§ **Information supplied**

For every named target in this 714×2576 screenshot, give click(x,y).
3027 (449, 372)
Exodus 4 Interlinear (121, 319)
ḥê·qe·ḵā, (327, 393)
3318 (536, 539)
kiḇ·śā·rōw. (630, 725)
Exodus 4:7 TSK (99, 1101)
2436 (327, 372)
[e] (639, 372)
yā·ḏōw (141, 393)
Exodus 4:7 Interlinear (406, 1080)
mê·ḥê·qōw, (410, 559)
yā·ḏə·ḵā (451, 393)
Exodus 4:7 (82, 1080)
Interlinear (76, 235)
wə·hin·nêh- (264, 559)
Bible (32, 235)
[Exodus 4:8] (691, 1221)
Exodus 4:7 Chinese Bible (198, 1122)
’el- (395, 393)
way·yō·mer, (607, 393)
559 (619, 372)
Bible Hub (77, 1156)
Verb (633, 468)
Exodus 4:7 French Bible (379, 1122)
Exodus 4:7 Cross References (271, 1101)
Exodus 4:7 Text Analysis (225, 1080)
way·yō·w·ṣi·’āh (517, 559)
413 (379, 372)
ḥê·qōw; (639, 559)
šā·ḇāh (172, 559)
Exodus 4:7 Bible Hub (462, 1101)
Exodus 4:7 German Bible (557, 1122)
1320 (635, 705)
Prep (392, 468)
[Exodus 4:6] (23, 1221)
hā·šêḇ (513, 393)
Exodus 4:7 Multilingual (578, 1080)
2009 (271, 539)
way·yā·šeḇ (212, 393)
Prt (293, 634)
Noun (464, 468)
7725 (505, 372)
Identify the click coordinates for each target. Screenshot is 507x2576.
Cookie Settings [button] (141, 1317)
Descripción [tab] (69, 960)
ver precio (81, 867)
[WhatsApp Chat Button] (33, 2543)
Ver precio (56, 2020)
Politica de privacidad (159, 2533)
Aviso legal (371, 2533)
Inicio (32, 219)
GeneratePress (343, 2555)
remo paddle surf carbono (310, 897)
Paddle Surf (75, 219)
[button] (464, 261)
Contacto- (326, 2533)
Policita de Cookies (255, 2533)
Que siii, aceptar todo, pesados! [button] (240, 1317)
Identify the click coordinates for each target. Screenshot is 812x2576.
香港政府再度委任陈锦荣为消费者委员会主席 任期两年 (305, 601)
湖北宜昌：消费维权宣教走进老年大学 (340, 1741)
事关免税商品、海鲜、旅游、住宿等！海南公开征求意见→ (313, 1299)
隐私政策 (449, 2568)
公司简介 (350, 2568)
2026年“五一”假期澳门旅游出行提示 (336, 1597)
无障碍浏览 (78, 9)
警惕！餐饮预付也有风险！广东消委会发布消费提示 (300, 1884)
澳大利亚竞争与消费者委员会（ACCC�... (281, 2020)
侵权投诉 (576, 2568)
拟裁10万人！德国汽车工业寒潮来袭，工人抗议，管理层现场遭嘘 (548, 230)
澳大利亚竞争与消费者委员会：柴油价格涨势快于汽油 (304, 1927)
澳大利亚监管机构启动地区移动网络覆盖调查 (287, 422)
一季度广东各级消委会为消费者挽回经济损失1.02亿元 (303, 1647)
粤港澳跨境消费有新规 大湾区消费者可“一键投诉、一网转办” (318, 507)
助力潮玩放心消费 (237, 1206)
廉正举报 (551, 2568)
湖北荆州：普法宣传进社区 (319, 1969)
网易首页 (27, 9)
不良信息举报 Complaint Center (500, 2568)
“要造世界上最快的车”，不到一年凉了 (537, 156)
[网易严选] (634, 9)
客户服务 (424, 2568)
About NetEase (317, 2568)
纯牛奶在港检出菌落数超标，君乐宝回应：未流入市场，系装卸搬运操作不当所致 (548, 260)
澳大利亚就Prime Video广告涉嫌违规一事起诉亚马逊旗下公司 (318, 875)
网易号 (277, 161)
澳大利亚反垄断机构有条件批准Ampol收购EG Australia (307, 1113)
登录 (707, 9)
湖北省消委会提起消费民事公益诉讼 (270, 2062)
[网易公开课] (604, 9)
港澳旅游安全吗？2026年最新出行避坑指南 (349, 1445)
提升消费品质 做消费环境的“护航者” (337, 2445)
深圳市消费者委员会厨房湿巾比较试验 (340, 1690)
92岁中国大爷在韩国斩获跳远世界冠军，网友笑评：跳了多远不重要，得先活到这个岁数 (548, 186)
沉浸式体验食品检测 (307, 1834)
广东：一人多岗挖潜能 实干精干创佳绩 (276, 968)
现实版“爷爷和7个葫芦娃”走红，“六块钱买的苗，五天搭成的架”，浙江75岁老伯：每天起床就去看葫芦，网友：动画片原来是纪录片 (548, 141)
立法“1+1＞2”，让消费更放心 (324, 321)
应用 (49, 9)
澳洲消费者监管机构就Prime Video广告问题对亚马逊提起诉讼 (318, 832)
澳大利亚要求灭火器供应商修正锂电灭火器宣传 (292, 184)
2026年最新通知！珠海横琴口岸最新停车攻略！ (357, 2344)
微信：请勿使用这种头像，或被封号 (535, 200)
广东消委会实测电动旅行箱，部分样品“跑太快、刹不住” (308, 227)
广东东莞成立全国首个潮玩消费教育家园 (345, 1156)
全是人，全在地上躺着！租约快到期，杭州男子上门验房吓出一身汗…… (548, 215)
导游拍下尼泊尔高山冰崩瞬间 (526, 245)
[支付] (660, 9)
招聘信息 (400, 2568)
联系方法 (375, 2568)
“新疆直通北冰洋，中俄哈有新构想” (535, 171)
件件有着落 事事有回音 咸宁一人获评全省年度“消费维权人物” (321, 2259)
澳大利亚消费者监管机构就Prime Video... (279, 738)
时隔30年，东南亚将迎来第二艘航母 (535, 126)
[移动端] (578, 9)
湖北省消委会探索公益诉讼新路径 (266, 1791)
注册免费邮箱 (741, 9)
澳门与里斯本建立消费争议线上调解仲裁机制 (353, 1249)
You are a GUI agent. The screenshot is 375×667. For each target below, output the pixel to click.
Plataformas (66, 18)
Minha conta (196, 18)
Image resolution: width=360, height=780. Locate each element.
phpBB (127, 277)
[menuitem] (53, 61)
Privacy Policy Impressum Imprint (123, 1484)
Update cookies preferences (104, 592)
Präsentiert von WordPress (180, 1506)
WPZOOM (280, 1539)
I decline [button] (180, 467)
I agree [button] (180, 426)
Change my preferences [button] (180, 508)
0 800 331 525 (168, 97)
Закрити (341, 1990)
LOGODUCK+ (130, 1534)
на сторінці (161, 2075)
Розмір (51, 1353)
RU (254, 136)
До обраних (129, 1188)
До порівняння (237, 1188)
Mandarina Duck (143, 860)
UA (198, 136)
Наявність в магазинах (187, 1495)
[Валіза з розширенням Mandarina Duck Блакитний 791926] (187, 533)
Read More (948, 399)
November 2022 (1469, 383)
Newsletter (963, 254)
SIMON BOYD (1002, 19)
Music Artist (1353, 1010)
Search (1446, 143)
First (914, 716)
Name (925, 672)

§ **What to do**
Transcribe the records above exactly, from the opening line down to and including the line with "Exodus 4:7 Text Analysis (225, 1080)".

§ **The answer**
For every named target in this 714×2576 screenshot, give click(x,y).
3027 (449, 372)
Exodus 4 Interlinear (121, 319)
ḥê·qe·ḵā, (327, 393)
3318 (536, 539)
kiḇ·śā·rōw. (630, 725)
Exodus 4:7 TSK (99, 1101)
2436 (327, 372)
[e] (639, 372)
yā·ḏōw (141, 393)
Exodus 4:7 Interlinear (406, 1080)
mê·ḥê·qōw, (410, 559)
yā·ḏə·ḵā (451, 393)
Exodus 4:7 (82, 1080)
Interlinear (76, 235)
wə·hin·nêh- (264, 559)
Bible (32, 235)
[Exodus 4:8] (691, 1221)
Exodus 4:7 Chinese Bible (198, 1122)
’el- (395, 393)
way·yō·mer, (607, 393)
559 (619, 372)
Bible Hub (77, 1156)
Verb (633, 468)
Exodus 4:7 French Bible (379, 1122)
Exodus 4:7 Cross References (271, 1101)
Exodus 4:7 Text Analysis (225, 1080)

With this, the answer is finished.